Sapiens: A Brief History of Humankind by Yuval Noah Harari
This retelling of our history has achieved a sort of cult status since its first publication in 2014 and is stuffed with insights based on the following provocation: “Homo sapiens rules the world because it is the only animal that can believe in things that exist purely in its own imagination, such as gods, states, money and human rights.”
The Sixth Extinction: An Unnatural History by Elizabeth Kolbert
This well-researched yet sobering narrative explores the idea that a sixth era of mass extinction began thousands of years ago and could result in as much as half of Earth’s species being wiped out by the end of this century if current trends continue. The cause of this destruction? We may only have ourselves to blame, writes Kolbert, but it’s also up to us to preserve what wildlife there is left to save.
Wilful Blindness: How A Network of Narcos, Tycoons and CCP Agents Infiltrated The West by Sam Cooper
Canada’s housing market is highly scrutinized these days, almost to the point of being a national pastime, but this book may be like no other in laying bare alleged ties that bind British Columbia real estate to the nefarious activities of organized crime syndicates and agents of the Chinese Communist Party.
The Psychology of Money: Timeless Lessons on Wealth, Happiness and Greed by Morgan Housel
In each of these 19 short stories covering the basics of money, savings and wealth creation, Housel highlights how much behaviour and other influences can determine long-term success and why the avoidance of simple, egotistical mistakes can be the key to achieving financial independence and the freedom to live life as we choose. An excellent read for all ages and occupations.
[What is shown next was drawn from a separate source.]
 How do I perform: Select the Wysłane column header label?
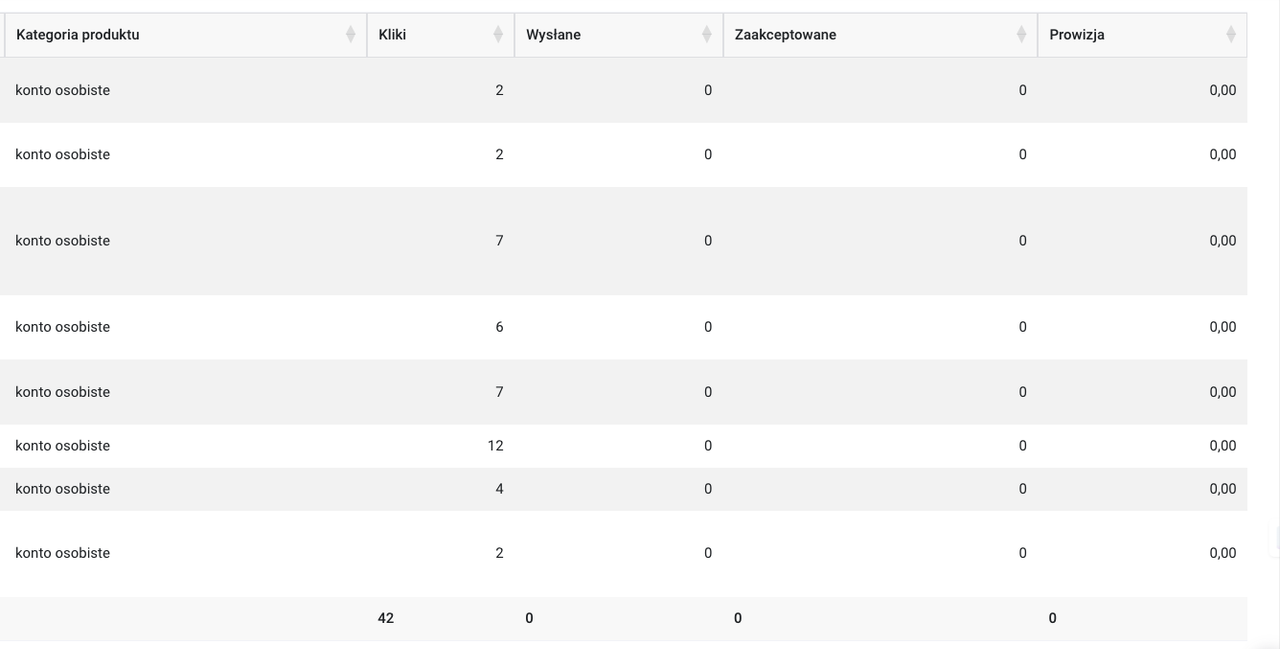553,35
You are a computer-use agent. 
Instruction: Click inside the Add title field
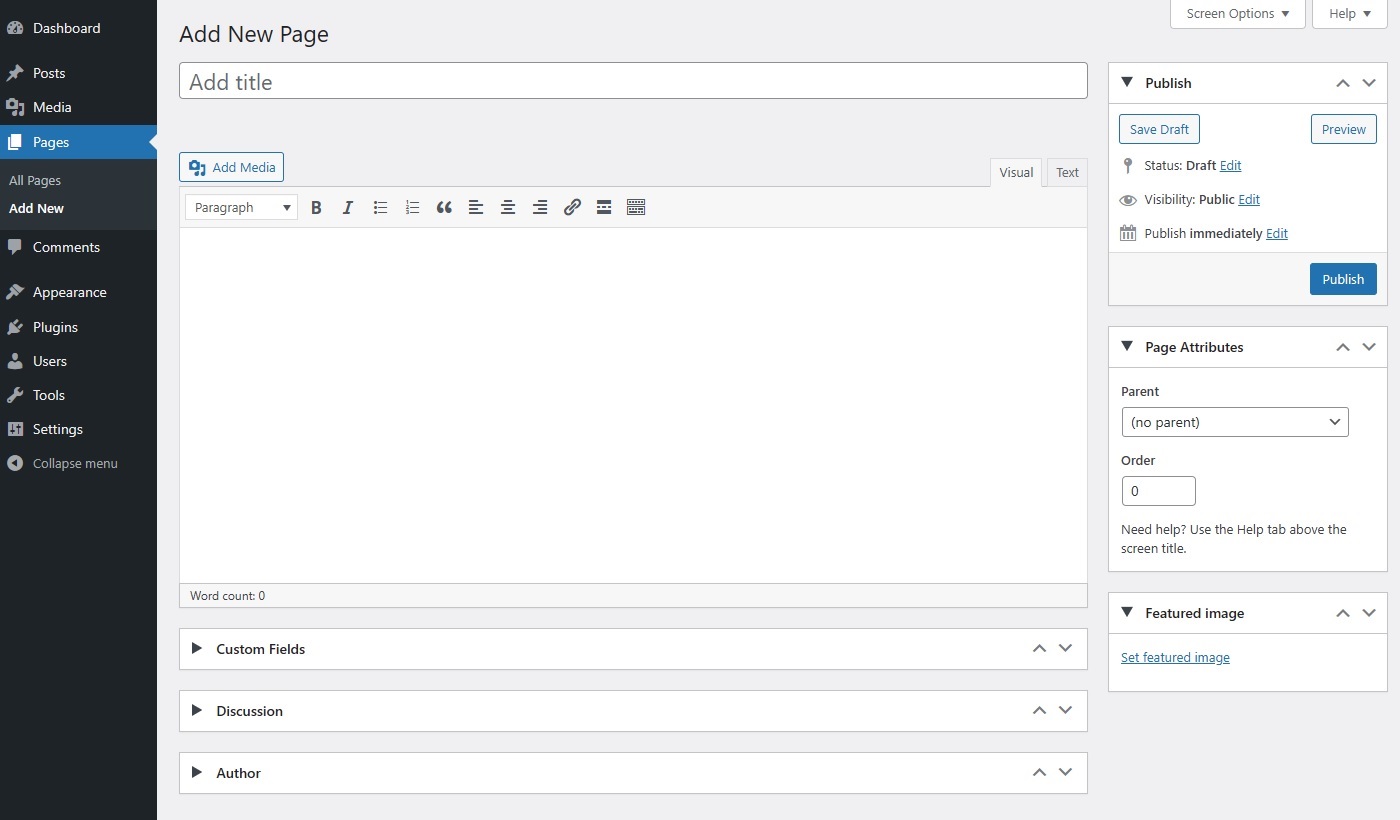click(633, 81)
Capital in the Twenty First Century by Thomas Piketty
Given its soft-cover length (753 pages not including appendix), this may be a late summer read that extends through the fall and even winter months, but Piketty’s influential analysis on income inequality and what to do about it is well worth the time – especially now that policymakers around the world seem more intent on tackling the issue than at any time in the near past.